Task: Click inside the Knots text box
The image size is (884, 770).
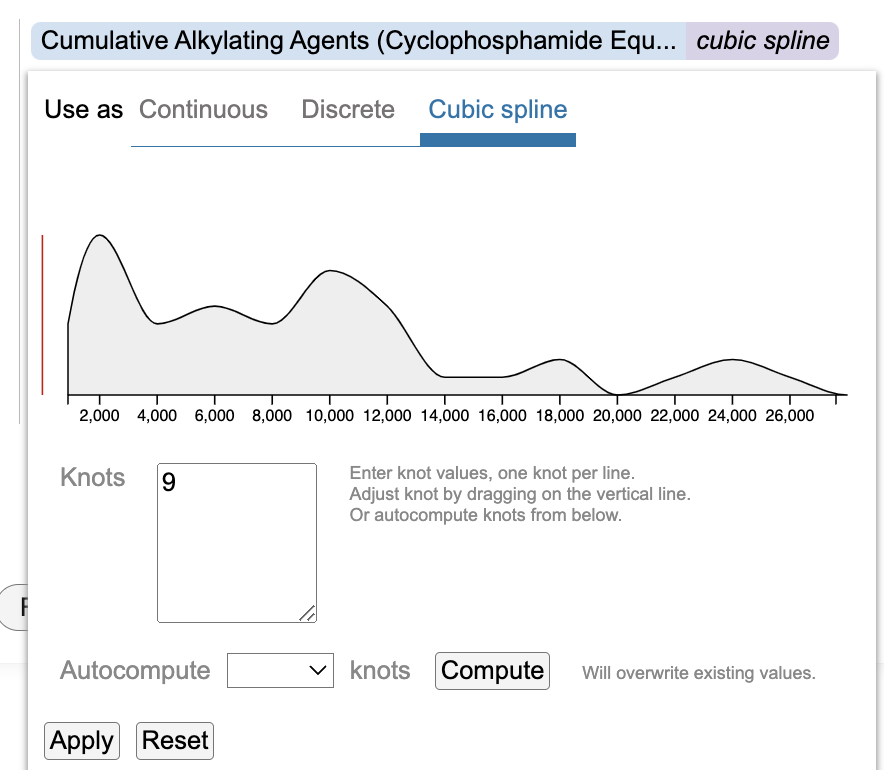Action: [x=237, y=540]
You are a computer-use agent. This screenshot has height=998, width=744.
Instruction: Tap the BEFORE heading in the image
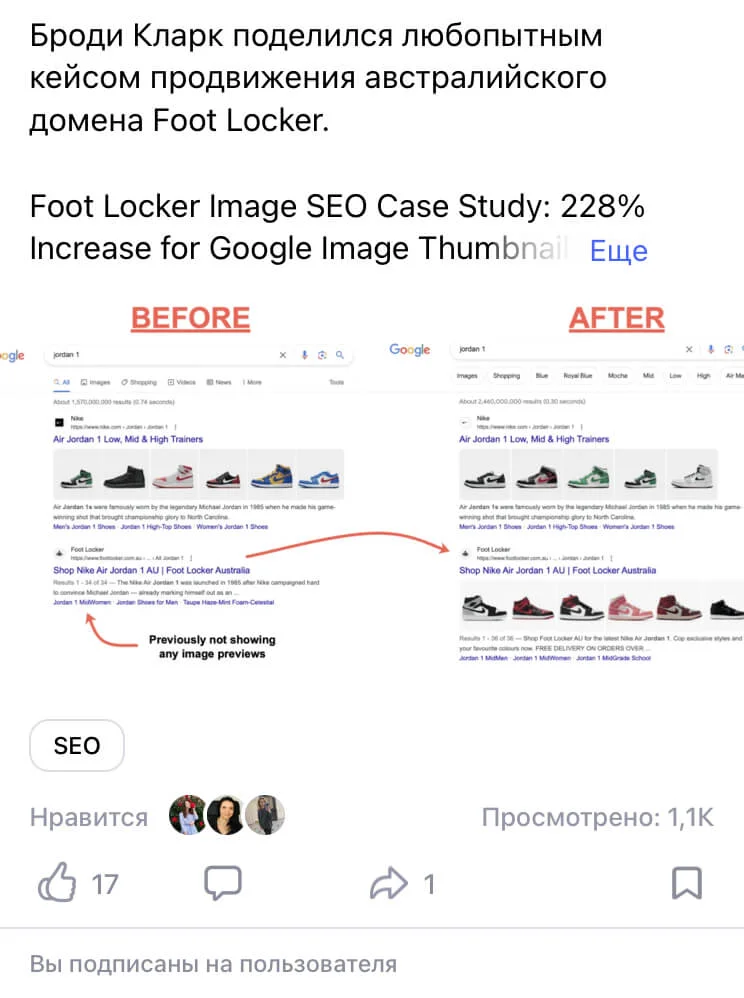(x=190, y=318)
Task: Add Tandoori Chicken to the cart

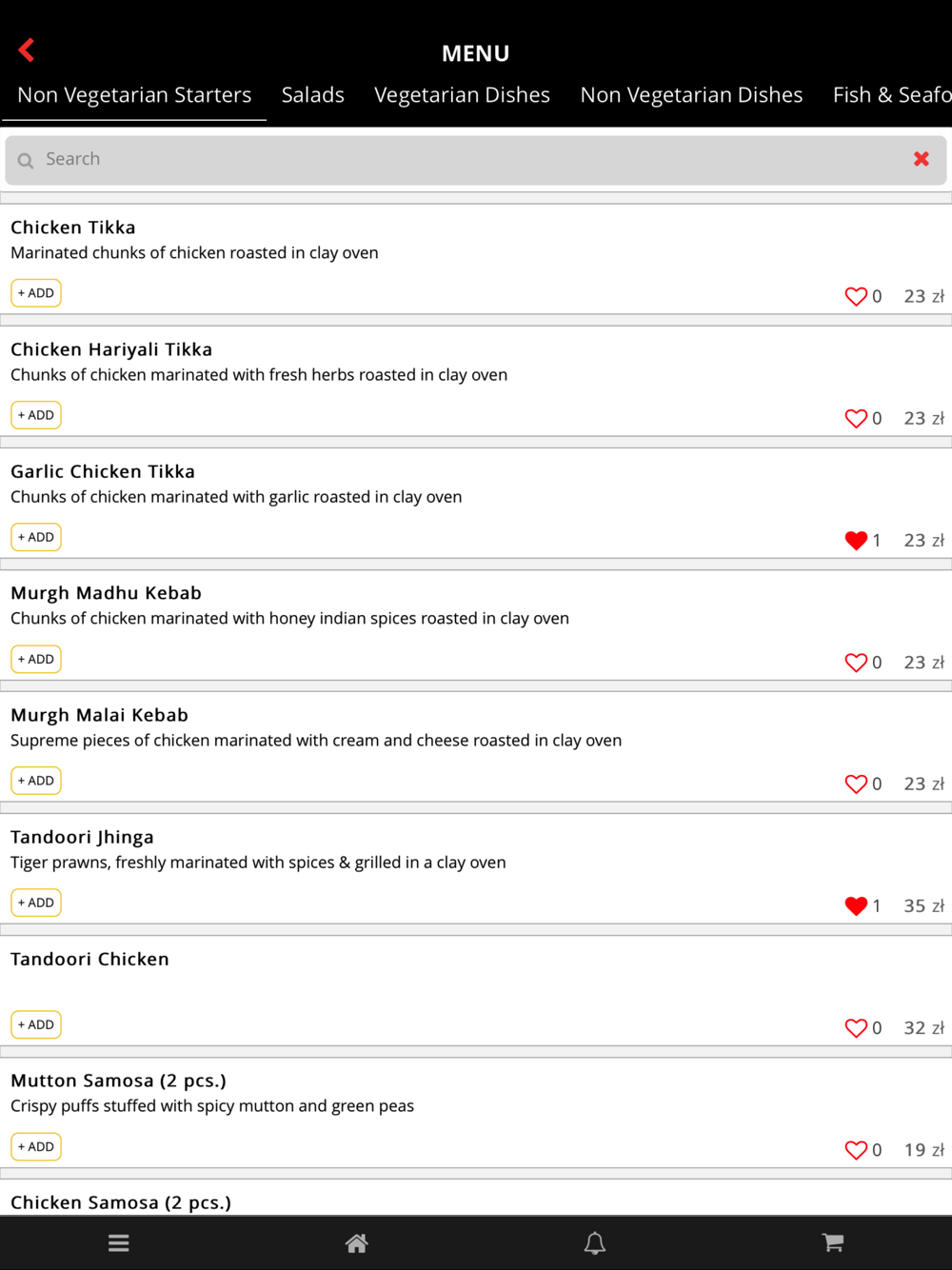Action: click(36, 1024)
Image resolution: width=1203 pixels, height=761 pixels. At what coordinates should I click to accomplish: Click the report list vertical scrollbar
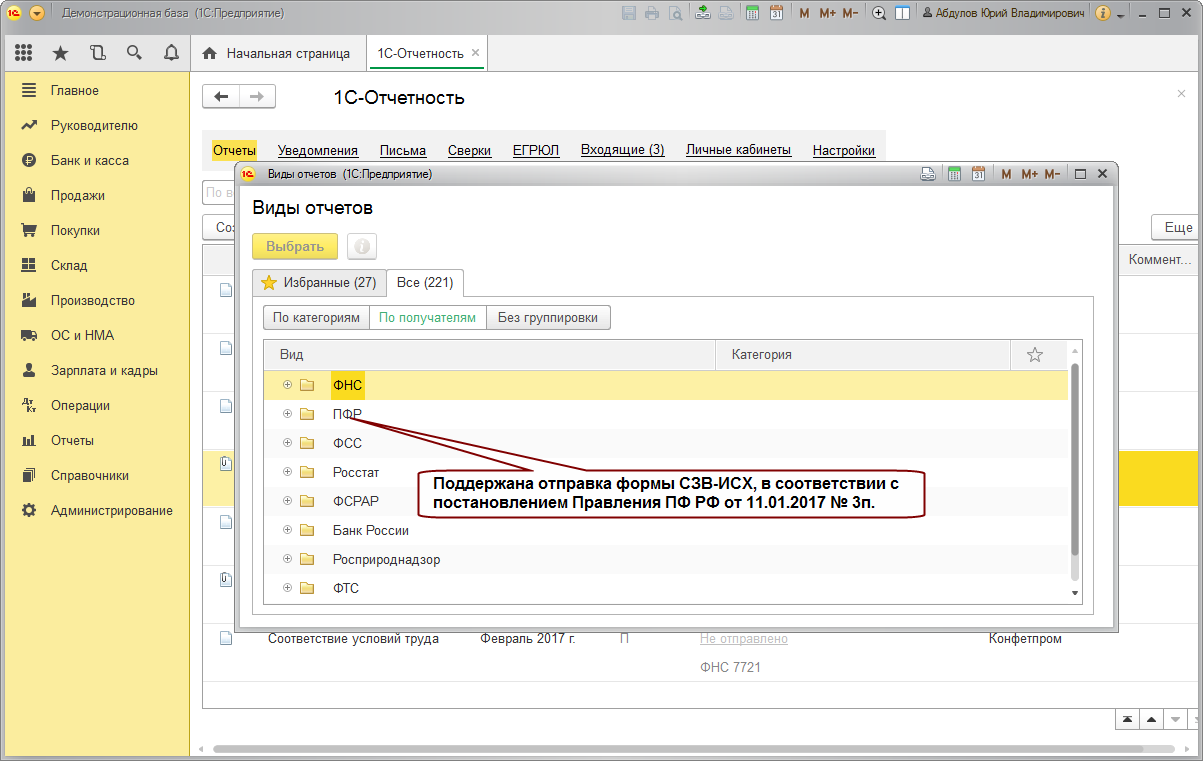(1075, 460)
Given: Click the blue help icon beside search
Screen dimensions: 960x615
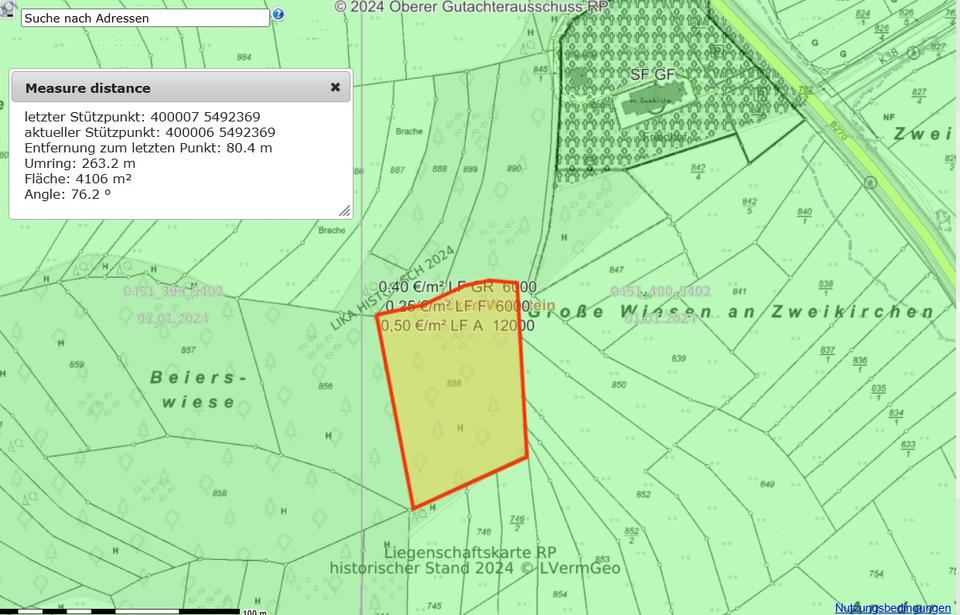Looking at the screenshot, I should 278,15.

=====

The answer should be an exact restatement of every entry, with the pictures omitted.

Solution:
Task: Click inside the Knots text box
The image size is (884, 770).
Action: [x=237, y=540]
You are a computer-use agent. This screenshot has height=998, width=744.
Instruction: Tap the BEFORE heading in the image
(x=190, y=318)
Task: Add Tandoori Chicken to the cart

Action: click(36, 1024)
Image resolution: width=1203 pixels, height=761 pixels. At what coordinates should I click to accomplish: Click the report list vertical scrollbar
(1075, 460)
Given: Click the blue help icon beside search
Screen dimensions: 960x615
Looking at the screenshot, I should 278,15.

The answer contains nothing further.